▶ **TASK DETAILS**
Write the data below out again, unchanged.

Dataset entries
====

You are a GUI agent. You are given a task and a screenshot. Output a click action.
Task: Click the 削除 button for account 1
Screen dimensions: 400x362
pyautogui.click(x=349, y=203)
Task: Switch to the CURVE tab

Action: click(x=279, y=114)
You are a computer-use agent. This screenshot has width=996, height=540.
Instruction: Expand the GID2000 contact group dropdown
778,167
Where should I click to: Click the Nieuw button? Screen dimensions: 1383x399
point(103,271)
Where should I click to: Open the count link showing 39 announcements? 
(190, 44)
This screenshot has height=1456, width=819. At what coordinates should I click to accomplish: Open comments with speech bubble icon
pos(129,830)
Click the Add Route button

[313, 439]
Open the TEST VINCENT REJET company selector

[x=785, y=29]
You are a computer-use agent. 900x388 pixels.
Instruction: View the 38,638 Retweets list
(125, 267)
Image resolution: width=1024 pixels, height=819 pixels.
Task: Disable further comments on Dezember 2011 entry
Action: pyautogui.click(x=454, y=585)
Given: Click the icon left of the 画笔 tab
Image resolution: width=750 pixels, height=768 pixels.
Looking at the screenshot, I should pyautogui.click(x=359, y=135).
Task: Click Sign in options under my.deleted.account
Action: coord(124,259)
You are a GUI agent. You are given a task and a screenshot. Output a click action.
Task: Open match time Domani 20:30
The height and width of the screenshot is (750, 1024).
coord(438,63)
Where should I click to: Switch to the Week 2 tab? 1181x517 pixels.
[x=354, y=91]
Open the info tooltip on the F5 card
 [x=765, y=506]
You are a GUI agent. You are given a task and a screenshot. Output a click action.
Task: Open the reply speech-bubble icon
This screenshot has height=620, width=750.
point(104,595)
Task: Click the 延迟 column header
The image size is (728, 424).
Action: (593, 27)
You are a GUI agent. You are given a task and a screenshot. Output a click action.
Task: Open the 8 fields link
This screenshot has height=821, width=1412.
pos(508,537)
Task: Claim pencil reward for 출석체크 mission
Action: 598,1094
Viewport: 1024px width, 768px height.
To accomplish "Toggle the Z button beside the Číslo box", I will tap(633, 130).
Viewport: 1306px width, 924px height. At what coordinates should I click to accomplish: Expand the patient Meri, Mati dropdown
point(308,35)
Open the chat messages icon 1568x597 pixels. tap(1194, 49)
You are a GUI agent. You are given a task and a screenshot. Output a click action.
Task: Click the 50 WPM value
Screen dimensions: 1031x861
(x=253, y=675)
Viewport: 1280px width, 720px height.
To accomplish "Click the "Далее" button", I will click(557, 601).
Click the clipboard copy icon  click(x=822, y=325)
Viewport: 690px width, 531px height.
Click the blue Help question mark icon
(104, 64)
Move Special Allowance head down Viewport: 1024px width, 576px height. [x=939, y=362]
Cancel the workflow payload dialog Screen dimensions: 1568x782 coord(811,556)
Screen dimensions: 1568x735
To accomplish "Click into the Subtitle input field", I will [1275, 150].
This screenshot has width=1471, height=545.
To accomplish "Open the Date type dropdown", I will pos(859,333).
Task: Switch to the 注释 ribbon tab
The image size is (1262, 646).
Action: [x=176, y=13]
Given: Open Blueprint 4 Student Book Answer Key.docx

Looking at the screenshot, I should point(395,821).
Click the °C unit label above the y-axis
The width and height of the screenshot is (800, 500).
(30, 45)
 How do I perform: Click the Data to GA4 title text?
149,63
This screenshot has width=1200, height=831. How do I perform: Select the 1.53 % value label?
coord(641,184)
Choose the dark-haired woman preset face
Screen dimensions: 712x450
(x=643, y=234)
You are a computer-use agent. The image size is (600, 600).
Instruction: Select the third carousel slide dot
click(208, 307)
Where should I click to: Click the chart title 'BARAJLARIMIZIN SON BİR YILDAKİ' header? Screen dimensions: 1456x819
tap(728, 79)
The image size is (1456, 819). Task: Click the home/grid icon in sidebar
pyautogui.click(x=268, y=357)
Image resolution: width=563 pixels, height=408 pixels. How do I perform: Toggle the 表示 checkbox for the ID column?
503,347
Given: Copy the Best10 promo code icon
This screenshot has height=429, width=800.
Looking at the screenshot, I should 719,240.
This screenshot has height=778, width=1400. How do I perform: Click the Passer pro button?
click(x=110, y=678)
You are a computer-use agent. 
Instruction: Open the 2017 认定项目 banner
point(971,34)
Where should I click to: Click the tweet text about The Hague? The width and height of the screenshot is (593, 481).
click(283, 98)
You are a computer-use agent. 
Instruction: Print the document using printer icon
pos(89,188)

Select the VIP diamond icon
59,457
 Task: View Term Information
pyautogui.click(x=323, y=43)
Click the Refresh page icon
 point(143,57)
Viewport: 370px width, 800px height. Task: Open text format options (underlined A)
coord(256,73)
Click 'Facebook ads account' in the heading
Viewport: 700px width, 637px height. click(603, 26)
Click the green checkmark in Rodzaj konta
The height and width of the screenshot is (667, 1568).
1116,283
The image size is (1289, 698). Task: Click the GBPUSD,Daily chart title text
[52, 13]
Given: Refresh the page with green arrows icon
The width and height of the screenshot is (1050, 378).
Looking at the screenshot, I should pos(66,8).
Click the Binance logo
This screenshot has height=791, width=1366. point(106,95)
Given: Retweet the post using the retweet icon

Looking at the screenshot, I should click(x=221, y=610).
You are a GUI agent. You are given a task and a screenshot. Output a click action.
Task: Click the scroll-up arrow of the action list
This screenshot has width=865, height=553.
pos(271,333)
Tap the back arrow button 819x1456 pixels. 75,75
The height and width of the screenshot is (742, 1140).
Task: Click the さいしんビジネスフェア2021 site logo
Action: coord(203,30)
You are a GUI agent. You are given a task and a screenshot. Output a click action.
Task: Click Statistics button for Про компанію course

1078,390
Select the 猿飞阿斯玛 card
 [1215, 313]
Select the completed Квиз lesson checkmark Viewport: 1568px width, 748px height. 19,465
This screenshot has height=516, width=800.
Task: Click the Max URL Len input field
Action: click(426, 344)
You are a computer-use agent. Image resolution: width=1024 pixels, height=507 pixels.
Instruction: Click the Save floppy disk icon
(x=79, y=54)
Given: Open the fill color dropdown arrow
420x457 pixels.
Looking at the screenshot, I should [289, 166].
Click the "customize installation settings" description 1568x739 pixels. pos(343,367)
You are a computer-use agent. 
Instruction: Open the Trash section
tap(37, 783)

====

▶ **SOLVED EXERCISE**
You are a GUI agent. You are given a task and a screenshot. Output a click action.
Task: Click the 削除 button for account 1
Screen dimensions: 400x362
pyautogui.click(x=349, y=203)
Task: Switch to the CURVE tab

Action: click(x=279, y=114)
You are a computer-use agent. This screenshot has width=996, height=540.
Instruction: Expand the GID2000 contact group dropdown
778,167
Where should I click to: Click the Nieuw button? Screen dimensions: 1383x399
point(103,271)
Where should I click to: Open the count link showing 39 announcements? 
(190, 44)
This screenshot has height=1456, width=819. At what coordinates should I click to accomplish: Open comments with speech bubble icon
pos(129,830)
Click the Add Route button

[313, 439]
Open the TEST VINCENT REJET company selector

[x=785, y=29]
You are a computer-use agent. 900x388 pixels.
Instruction: View the 38,638 Retweets list
(125, 267)
Image resolution: width=1024 pixels, height=819 pixels.
Task: Disable further comments on Dezember 2011 entry
Action: pyautogui.click(x=454, y=585)
Given: Click the icon left of the 画笔 tab
Image resolution: width=750 pixels, height=768 pixels.
Looking at the screenshot, I should pyautogui.click(x=359, y=135).
Task: Click Sign in options under my.deleted.account
Action: coord(124,259)
You are a GUI agent. You are given a task and a screenshot. Output a click action.
Task: Open match time Domani 20:30
The height and width of the screenshot is (750, 1024).
coord(438,63)
Where should I click to: Switch to the Week 2 tab? 1181x517 pixels.
[x=354, y=91]
Open the info tooltip on the F5 card
 [x=765, y=506]
You are a GUI agent. You are given a task and a screenshot. Output a click action.
Task: Open the reply speech-bubble icon
This screenshot has height=620, width=750.
point(104,595)
Task: Click the 延迟 column header
The image size is (728, 424).
Action: (593, 27)
You are a GUI agent. You are given a task and a screenshot. Output a click action.
Task: Open the 8 fields link
This screenshot has height=821, width=1412.
pos(508,537)
Task: Claim pencil reward for 출석체크 mission
Action: 598,1094
Viewport: 1024px width, 768px height.
To accomplish "Toggle the Z button beside the Číslo box", I will tap(633, 130).
Viewport: 1306px width, 924px height. At what coordinates should I click to accomplish: Expand the patient Meri, Mati dropdown
point(308,35)
Open the chat messages icon 1568x597 pixels. tap(1194, 49)
You are a GUI agent. You are given a task and a screenshot. Output a click action.
Task: Click the 50 WPM value
Screen dimensions: 1031x861
(x=253, y=675)
Viewport: 1280px width, 720px height.
To accomplish "Click the "Далее" button", I will click(557, 601).
Click the clipboard copy icon  click(x=822, y=325)
Viewport: 690px width, 531px height.
Click the blue Help question mark icon
(104, 64)
Move Special Allowance head down Viewport: 1024px width, 576px height. [x=939, y=362]
Cancel the workflow payload dialog Screen dimensions: 1568x782 coord(811,556)
Screen dimensions: 1568x735
To accomplish "Click into the Subtitle input field", I will [1275, 150].
This screenshot has width=1471, height=545.
To accomplish "Open the Date type dropdown", I will pos(859,333).
Task: Switch to the 注释 ribbon tab
The image size is (1262, 646).
Action: [x=176, y=13]
Given: Open Blueprint 4 Student Book Answer Key.docx

Looking at the screenshot, I should point(395,821).
Click the °C unit label above the y-axis
The width and height of the screenshot is (800, 500).
(30, 45)
 How do I perform: Click the Data to GA4 title text?
149,63
This screenshot has width=1200, height=831. How do I perform: Select the 1.53 % value label?
coord(641,184)
Choose the dark-haired woman preset face
Screen dimensions: 712x450
(x=643, y=234)
You are a computer-use agent. The image size is (600, 600).
Instruction: Select the third carousel slide dot
click(208, 307)
Where should I click to: Click the chart title 'BARAJLARIMIZIN SON BİR YILDAKİ' header? Screen dimensions: 1456x819
tap(728, 79)
The image size is (1456, 819). Task: Click the home/grid icon in sidebar
pyautogui.click(x=268, y=357)
Image resolution: width=563 pixels, height=408 pixels. How do I perform: Toggle the 表示 checkbox for the ID column?
503,347
Given: Copy the Best10 promo code icon
This screenshot has height=429, width=800.
Looking at the screenshot, I should 719,240.
This screenshot has height=778, width=1400. How do I perform: Click the Passer pro button?
click(x=110, y=678)
You are a computer-use agent. 
Instruction: Open the 2017 认定项目 banner
point(971,34)
Where should I click to: Click the tweet text about The Hague? The width and height of the screenshot is (593, 481).
click(283, 98)
You are a computer-use agent. 
Instruction: Print the document using printer icon
pos(89,188)

Select the VIP diamond icon
59,457
 Task: View Term Information
pyautogui.click(x=323, y=43)
Click the Refresh page icon
 point(143,57)
Viewport: 370px width, 800px height. Task: Open text format options (underlined A)
coord(256,73)
Click 'Facebook ads account' in the heading
Viewport: 700px width, 637px height. click(603, 26)
Click the green checkmark in Rodzaj konta
The height and width of the screenshot is (667, 1568).
1116,283
The image size is (1289, 698). Task: Click the GBPUSD,Daily chart title text
[52, 13]
Given: Refresh the page with green arrows icon
The width and height of the screenshot is (1050, 378).
Looking at the screenshot, I should pos(66,8).
Click the Binance logo
This screenshot has height=791, width=1366. point(106,95)
Given: Retweet the post using the retweet icon

Looking at the screenshot, I should click(x=221, y=610).
You are a GUI agent. You are given a task and a screenshot. Output a click action.
Task: Click the scroll-up arrow of the action list
This screenshot has width=865, height=553.
pos(271,333)
Tap the back arrow button 819x1456 pixels. 75,75
The height and width of the screenshot is (742, 1140).
Task: Click the さいしんビジネスフェア2021 site logo
Action: coord(203,30)
You are a GUI agent. You are given a task and a screenshot. Output a click action.
Task: Click Statistics button for Про компанію course

1078,390
Select the 猿飞阿斯玛 card
 [1215, 313]
Select the completed Квиз lesson checkmark Viewport: 1568px width, 748px height. 19,465
This screenshot has height=516, width=800.
Task: Click the Max URL Len input field
Action: click(426, 344)
You are a computer-use agent. Image resolution: width=1024 pixels, height=507 pixels.
Instruction: Click the Save floppy disk icon
(x=79, y=54)
Given: Open the fill color dropdown arrow
420x457 pixels.
Looking at the screenshot, I should [289, 166].
Click the "customize installation settings" description 1568x739 pixels. pos(343,367)
You are a computer-use agent. 
Instruction: Open the Trash section
tap(37, 783)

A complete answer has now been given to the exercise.